Metadata-Version: 2.1
Name: purehtml-fatihky
Version: 0.1.1
Summary: HTML data extraction library
Author-email: "Onur C. Güven" <onurcguven09@gmail.com>
Project-URL: Homepage, https://github.com/purescraps/purehtml
Project-URL: Issues, https://github.com/purescraps/purehtml/issues
Classifier: Programming Language :: Python :: 3
Classifier: License :: OSI Approved :: MIT License
Classifier: Operating System :: OS Independent
Requires-Python: >=3.8
Description-Content-Type: text/markdown
License-File: LICENSE
Requires-Dist: PyYAML~=6.0.2
Requires-Dist: jsonschema~=4.23.0
Requires-Dist: beautifulsoup4~=4.12.3
Requires-Dist: html5lib~=1.1

# PureHTML

PureHTML is a parsing specification for extracting JSON from HTML.

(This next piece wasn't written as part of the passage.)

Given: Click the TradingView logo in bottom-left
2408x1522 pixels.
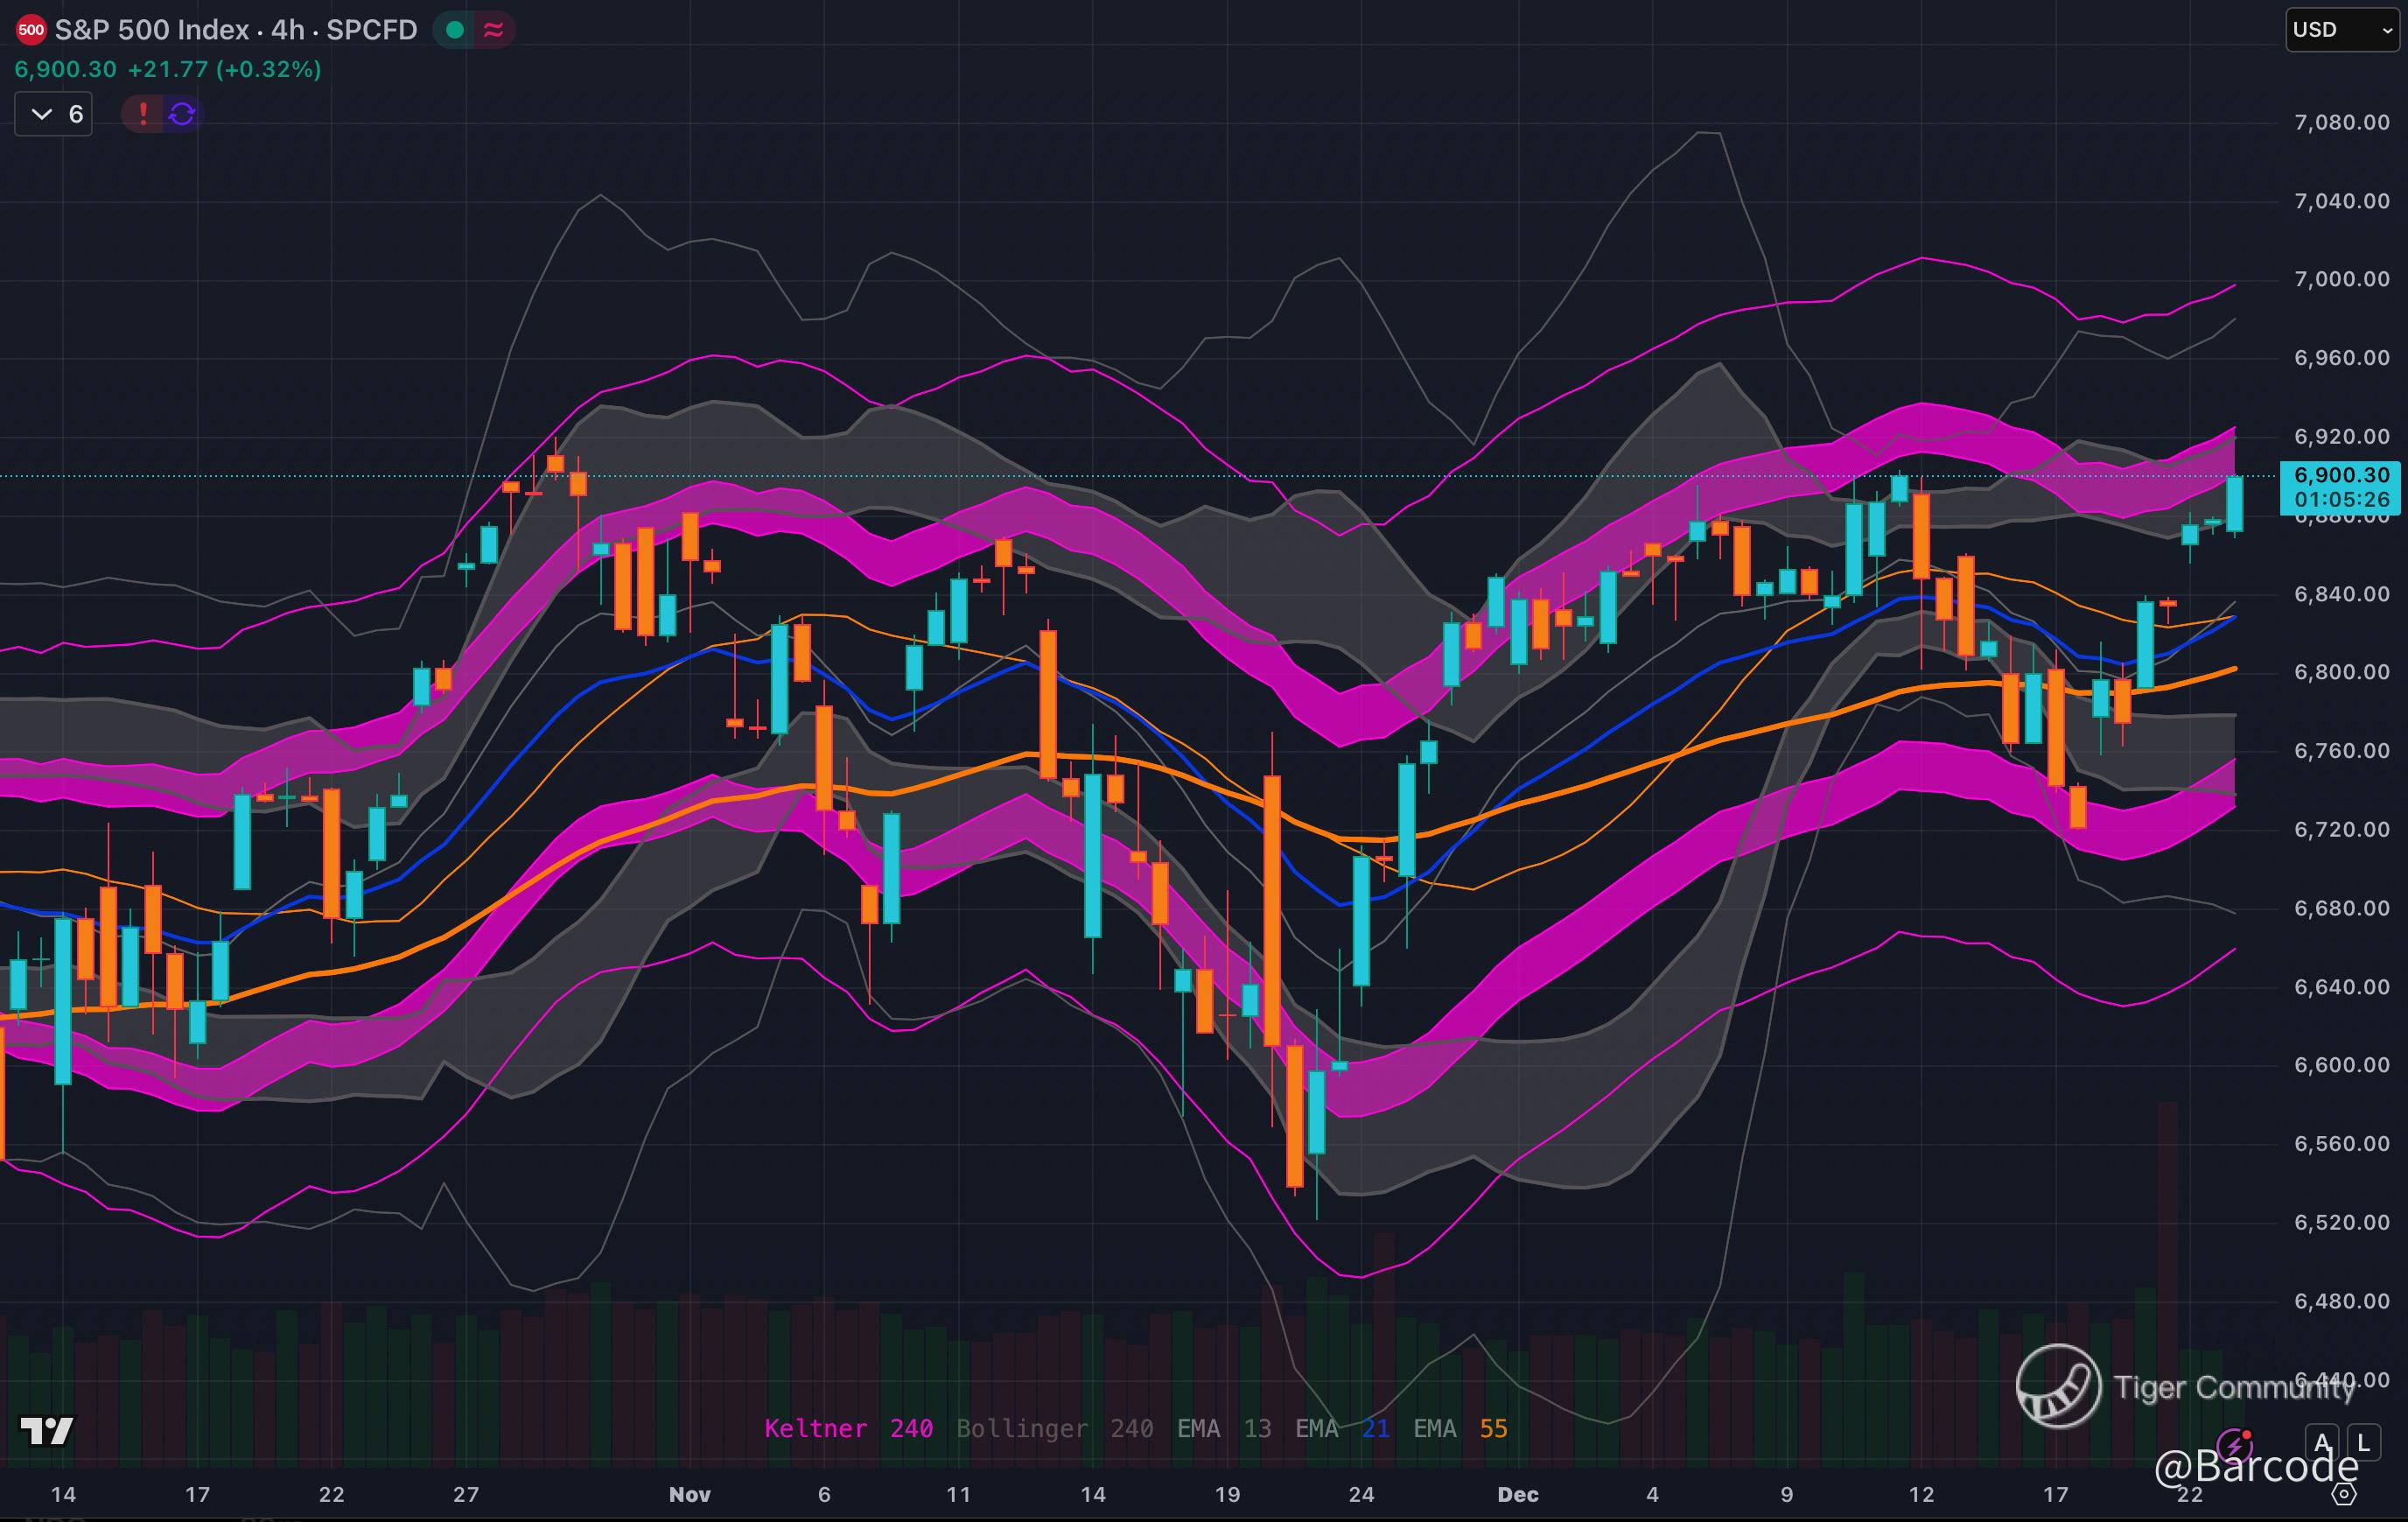Looking at the screenshot, I should [x=47, y=1431].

- [Documentation](https://purescraps.github.io/purehtml/)

**Installation**:

To install **PureHTML**, you can use `pip` with following command:

```bash
  pip install purehtml
```

## Usage

```python
from purehtml import ConfigFactory, extract

yaml_string = """
selector: span
type: array
items: {}
"""
html_string = """
<div>
  <span>a</span>
  <span>b</span>
  <span>c</span>
</div>
"""
expected_output = "['a', 'b', 'c']"

config = ConfigFactory.from_yaml(yaml_string)

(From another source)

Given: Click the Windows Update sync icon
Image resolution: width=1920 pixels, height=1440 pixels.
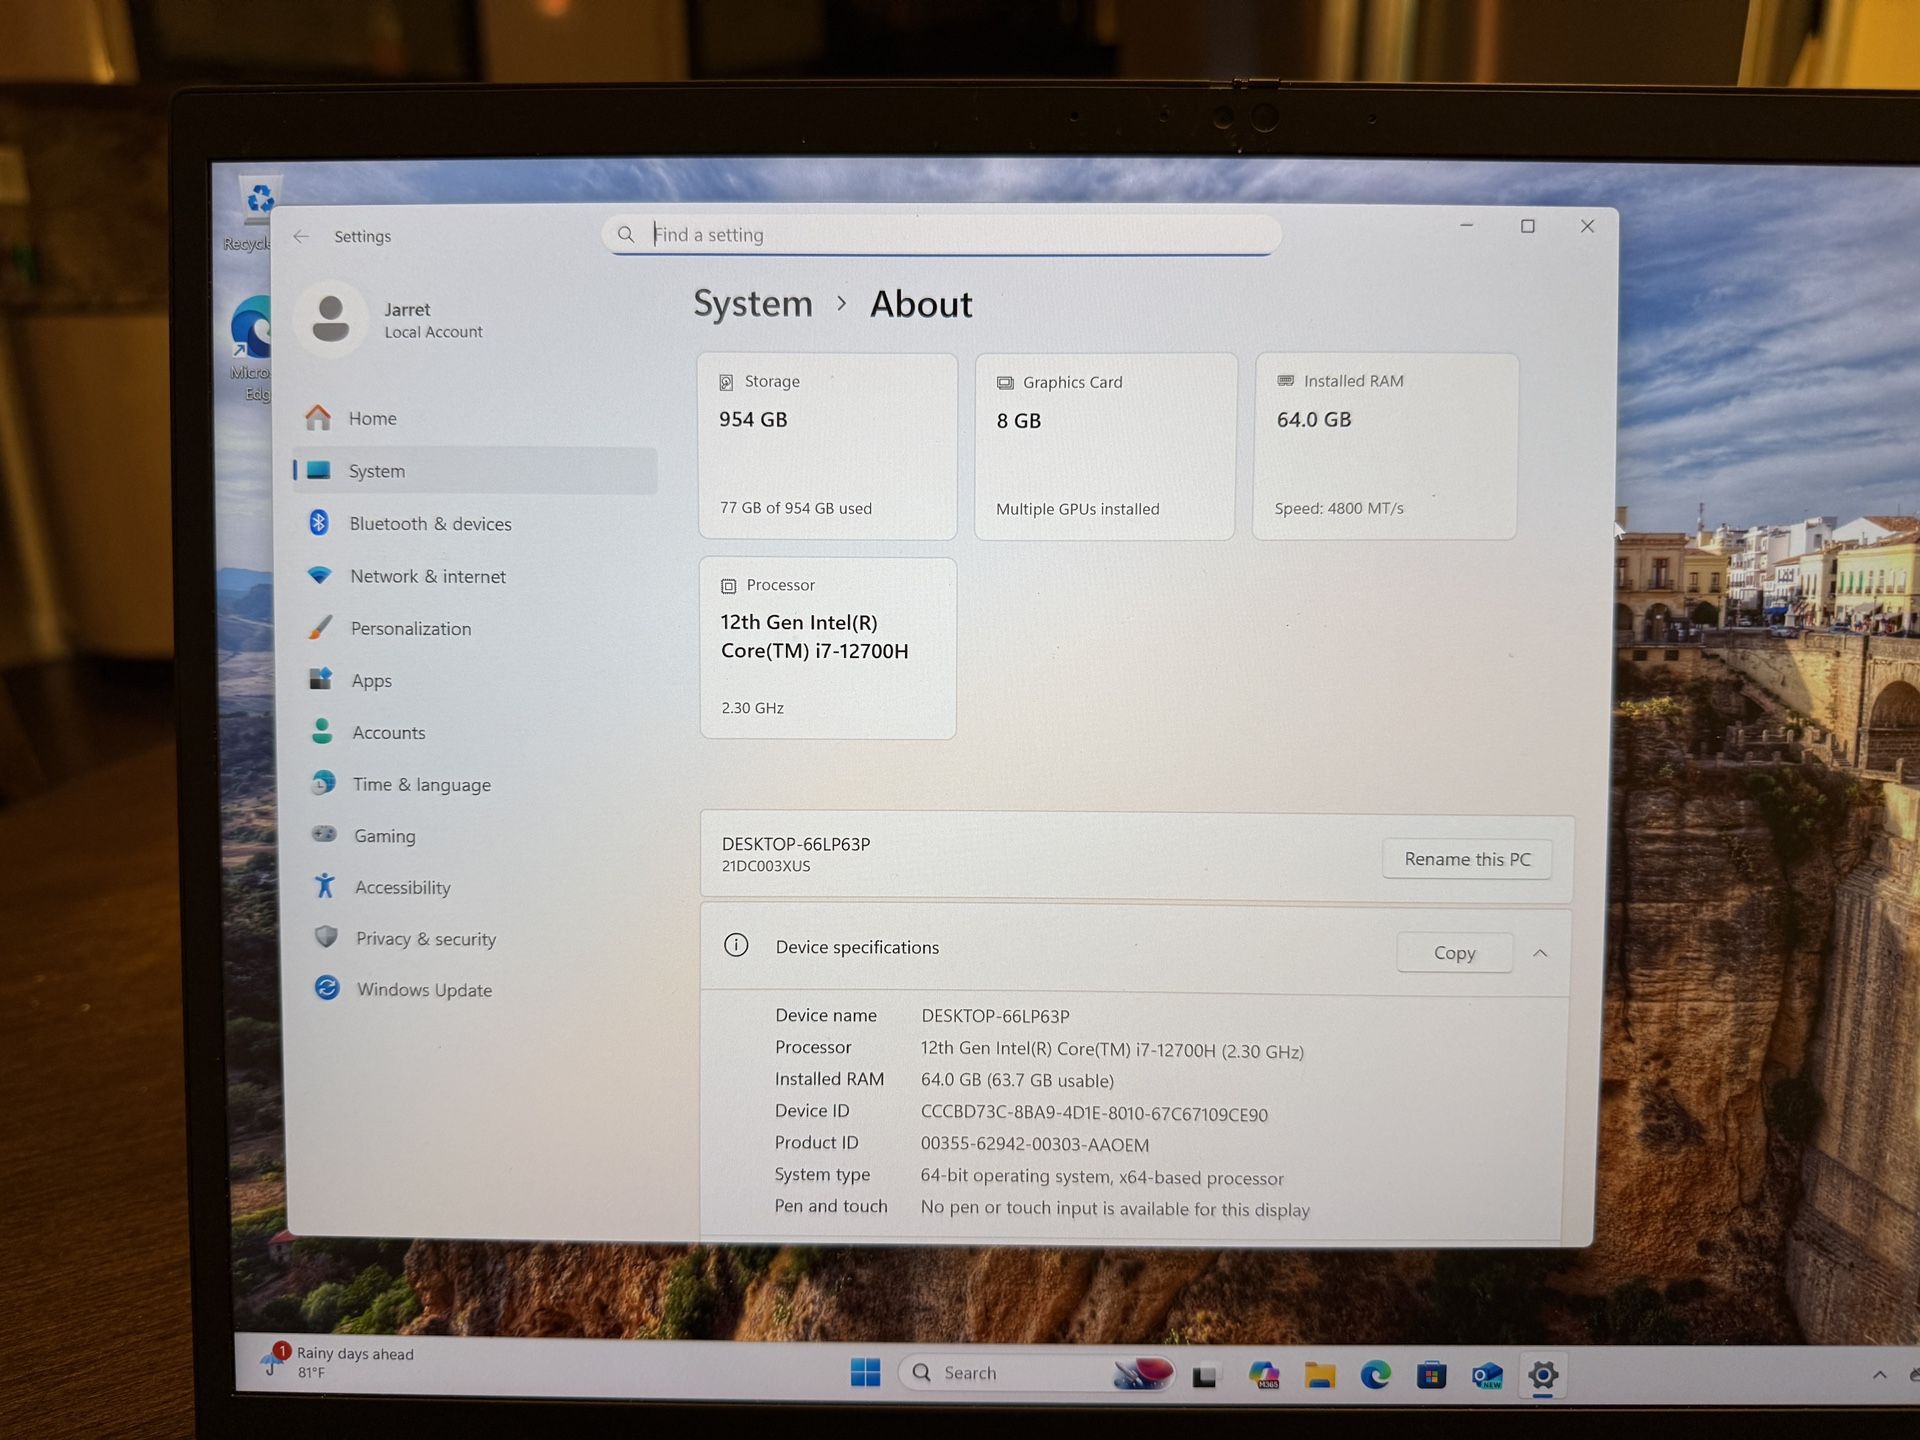Looking at the screenshot, I should click(327, 989).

print(f"Extracted output : {extract(config, html_string, 'http://example.com')}")
print(f"Expected  output : {expected_output}")

```

## Development

For testing, we use test specifications defined in `<purehtml root>/specs`.
You may run `python3 run_tests.py` to check if the python implementation
is working correctly or has some incompatibilities.

#### Building

1. Install `build` pip with this command: `python3 -m pip install --upgrade build`
2. Execute `make clean build` to create a clean build output. The output will be placed in `dist/`

#### Publishing to Python Package Index

1. Install the `twine` package: `python3 -m pip install --upgrade twine`
2. Publish to pypi: `python3 -m twine upload dist/*` or with `make publish`

## License

[MIT](https://choosealicense.com/licenses/mit/)